The author Lawrence Weschler began spending time with Oliver Sacks in the early 1980s, when he set out to profile the neurologist forThe New Yorker. For personal reasons, Sacks asked Weschler to abandon the profile, a request to which Weschler acceded. The two remained close friends, however, across the next thirty years and then, just as Sacks was dying, he urged Weschler to take up the project once again. This book is the result of that entreaty.
...[a] fascinating account ... Weschler...serves up a potpourri of conversations, diary entries, interviews, letters and reportage to paint a vibrant portrait of his friend's fully engaged, at times frenetic, life. Though it inevitably covers some of the same ground as Sacks's own 2015 memoir...this blend of journalistic objectivity and subjective engagement in Sacks's daily life enlarges and complements the neurologist's self-portrait ... But for all Weschler's deep affection for Sacks, he doesn't shy away from the controversies that at times swirled around his subject's life and work ... As Lawrence Weschler concedes, with obvious regret, someday a person who 'will have to be a lot younger than I am now' is going to produce a full-length biography of Oliver Sacks. In doing so, that writer will be in Weschler's debt for the wealth of valuable source material his book provides.

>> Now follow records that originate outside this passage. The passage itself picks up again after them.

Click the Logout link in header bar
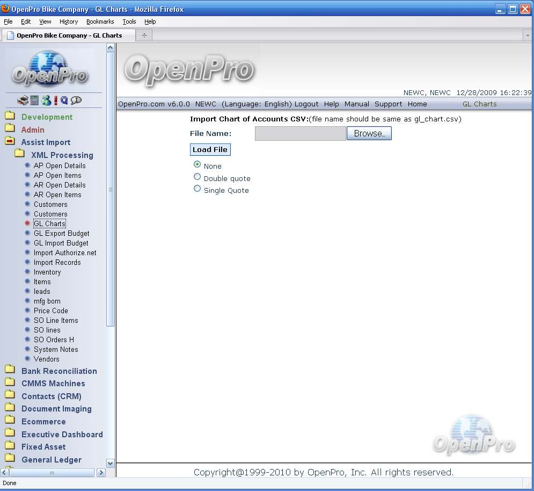534x491 pixels. [x=306, y=104]
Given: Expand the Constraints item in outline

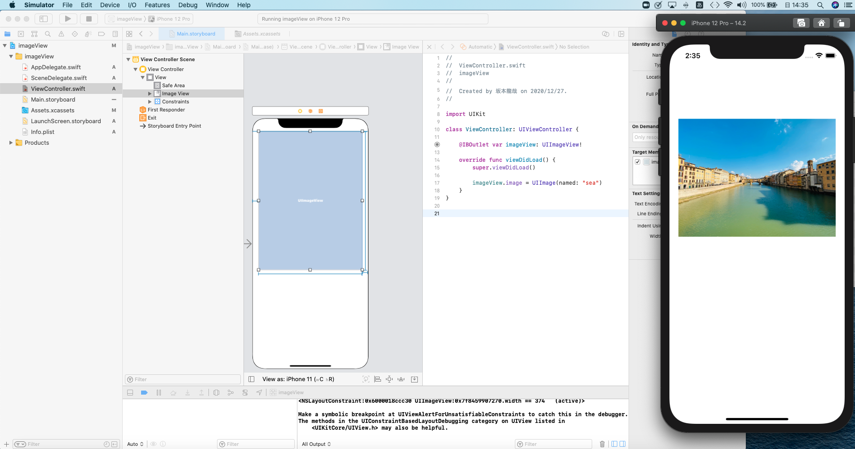Looking at the screenshot, I should (x=150, y=102).
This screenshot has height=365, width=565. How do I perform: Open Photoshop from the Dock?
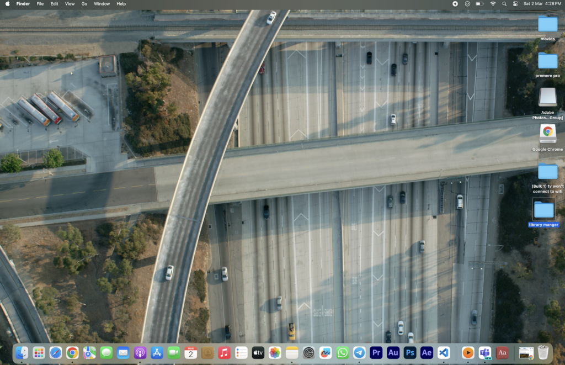409,352
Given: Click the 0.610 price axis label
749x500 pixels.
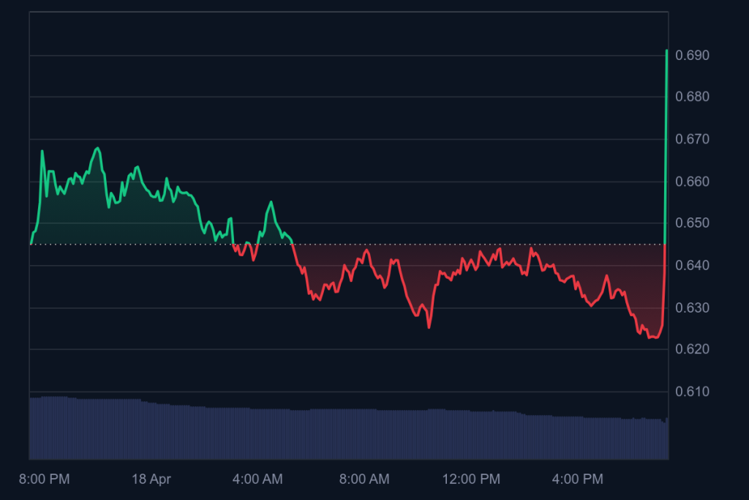Looking at the screenshot, I should pos(692,392).
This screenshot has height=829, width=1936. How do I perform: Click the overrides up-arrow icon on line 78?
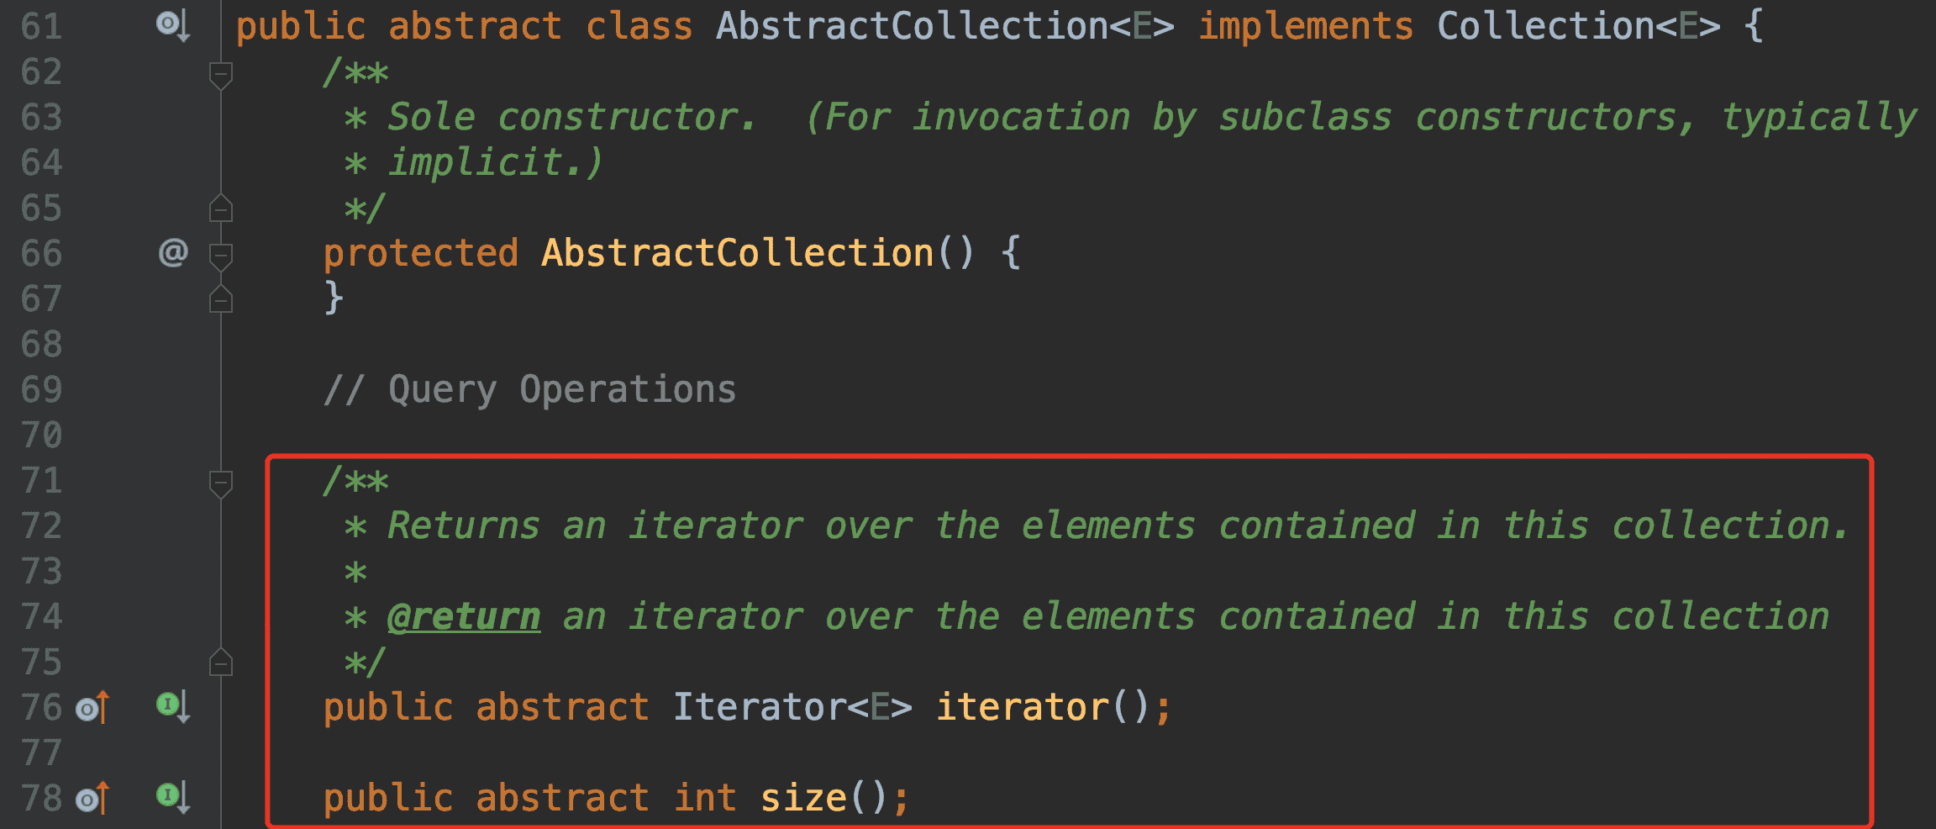click(92, 799)
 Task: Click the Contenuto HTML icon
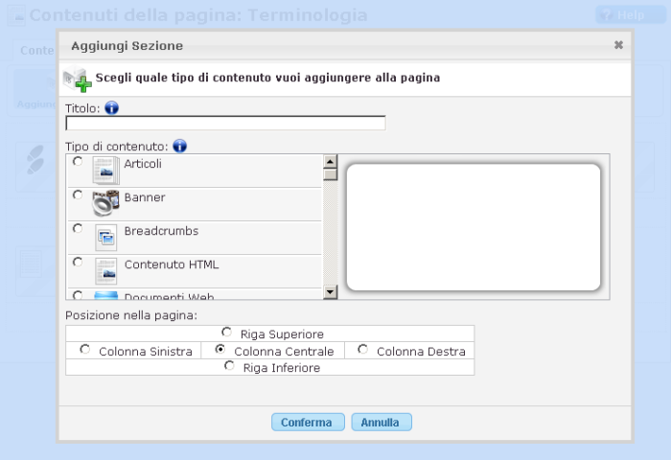105,270
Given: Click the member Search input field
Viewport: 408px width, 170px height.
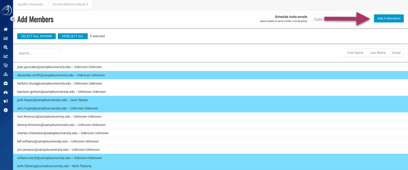Looking at the screenshot, I should tap(39, 53).
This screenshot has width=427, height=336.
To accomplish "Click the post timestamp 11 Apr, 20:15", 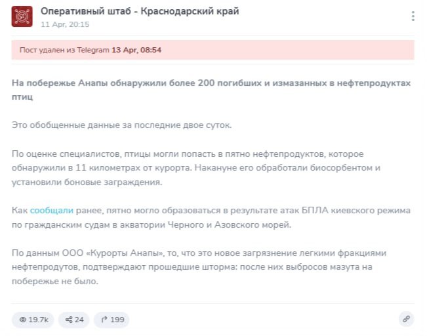I will click(x=65, y=24).
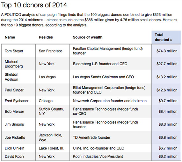Select the Fred Eychaner name cell
Viewport: 182px width, 162px height.
[x=18, y=101]
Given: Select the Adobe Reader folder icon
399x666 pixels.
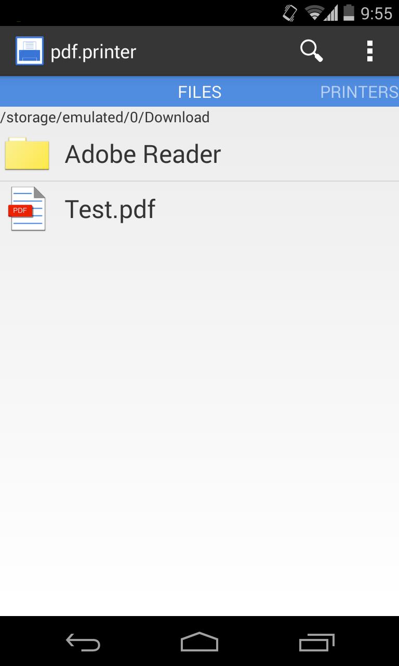Looking at the screenshot, I should (27, 153).
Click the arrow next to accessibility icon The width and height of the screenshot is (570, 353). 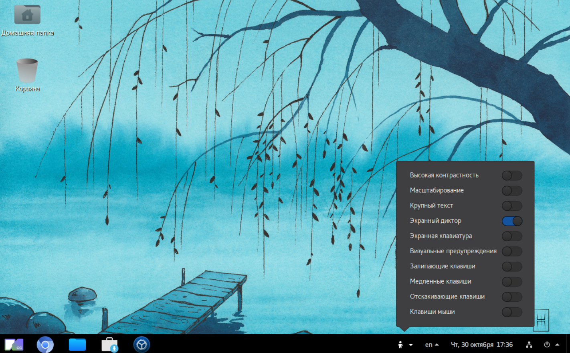coord(411,345)
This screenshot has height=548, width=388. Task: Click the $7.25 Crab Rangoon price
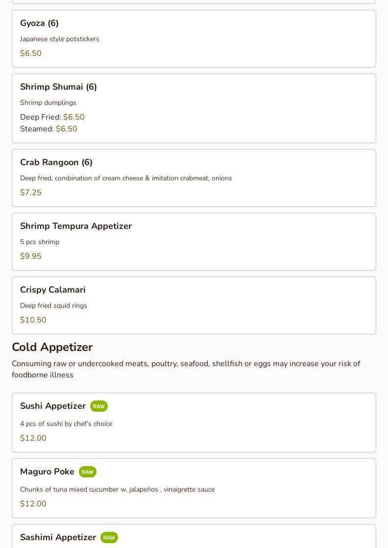pos(31,192)
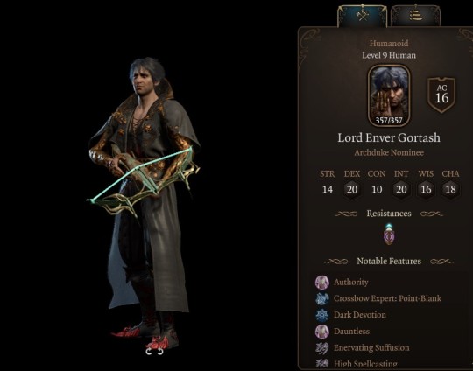Image resolution: width=473 pixels, height=371 pixels.
Task: Select the Dark Devotion feature icon
Action: 321,315
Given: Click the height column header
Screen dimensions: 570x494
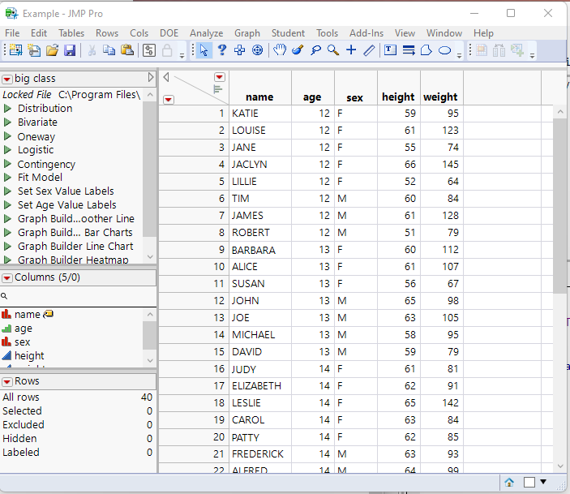Looking at the screenshot, I should 398,97.
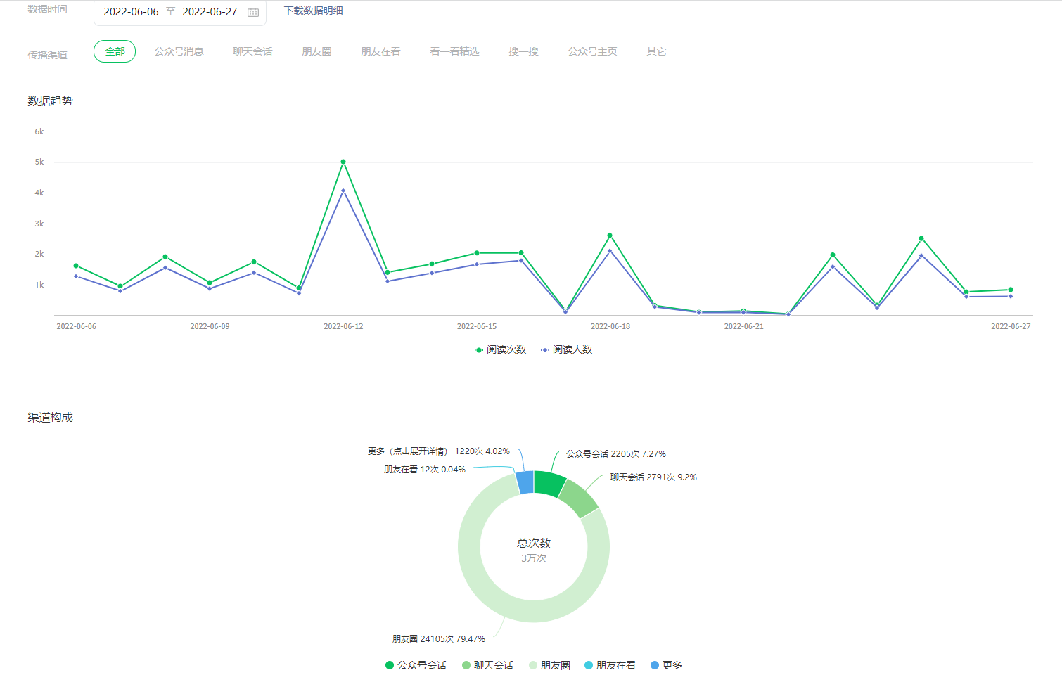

Weschler’s...book about neurologist Oliver Sacks...which began as a prospective profile for the New Yorker, isn’t a standard biography, but instead a memoir of what his subject told him about his life, work, and his wide-ranging interests over the several-years-long course of Weschler’s labor on the profile and the development of a friendship that ended only with Sacks’ death ... Sacks was and is the quintessence of fascinating.
Compellingly, Weschler intertwines Sacks’s searching empathy with his sheer strangeness ... By the time Weschler writes of Sacks’s death, I found myself tearing up at the loss of this inspired creature. Yet I read And How Are You, Dr. Sacks? with an unshakable sense of missed opportunity. The feeling that the great majority of Weschler’s material has been rendered before — and with more artistic grace — by Sacks himself, in his autobiographies and accounts of treating his patients, could have been mitigated had Weschler chosen to examine topics that Sacks barely touches ... Weschler would have needed to gaze inward, possibly to expose the kind of raw longing that runs throughout much of Sacks’s writing ... Instead, Weschler keeps himself forever in check, quoting at length, deferentially, doggedly, from interview after interview, and relegating himself to an almost forgettable role ... an artful biography, as singular as Sacks’s own writing, lies beyond these reverent pages.